Web3 Overview Roadmap

Origins of the Internet

In 1965, two separate computers in different places 'talked' to each other for the first time.

President Eisenhower formed the Advanced Research Projects Agency (ARPA) in 1958, with one of the remit's being to test the feasibility of a large-scale computer network. In 1965, two separate computers in different places 'talked' to each other for the first time.

The experimental link used a telephone line with an acoustically coupled modem, and transferred digital data using packets, forming the basis for the first packet-switching network and the formation of ARAPNET. From this genesis point, two computer scientists (Bob Kahn and Vint Cerf) developed TCP/IP, the set of protocols that governs how data moves through a network. This helped the ARPANET evolve into the internet we use today, becoming a global interconnected network of networks, or Internet.

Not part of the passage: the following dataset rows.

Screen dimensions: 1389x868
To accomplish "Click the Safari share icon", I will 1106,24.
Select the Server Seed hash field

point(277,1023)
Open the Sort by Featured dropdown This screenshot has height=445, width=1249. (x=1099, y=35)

An increase in the amount of computers on the network made it difficult to keep track of all the different IP addresses. This problem was solved by the introduction of the Domain Name System (DNS) in 1983. DNS is the internet's equivalent of a phone book, and converts hard-to-remember IP addresses into simple names and it was one of the innovations that paved the way for the World Wide Web.

Did you know?

The internet started off as an intranet used by the US military.

Question 1/2:

What technological development brought in governance on how data moves through a network?

The Televised Book, Or the Real Web 1.0

Paul Otlet conceived of a system for requesting and retrieving massive amounts of information. Calling it a 'radiated library'.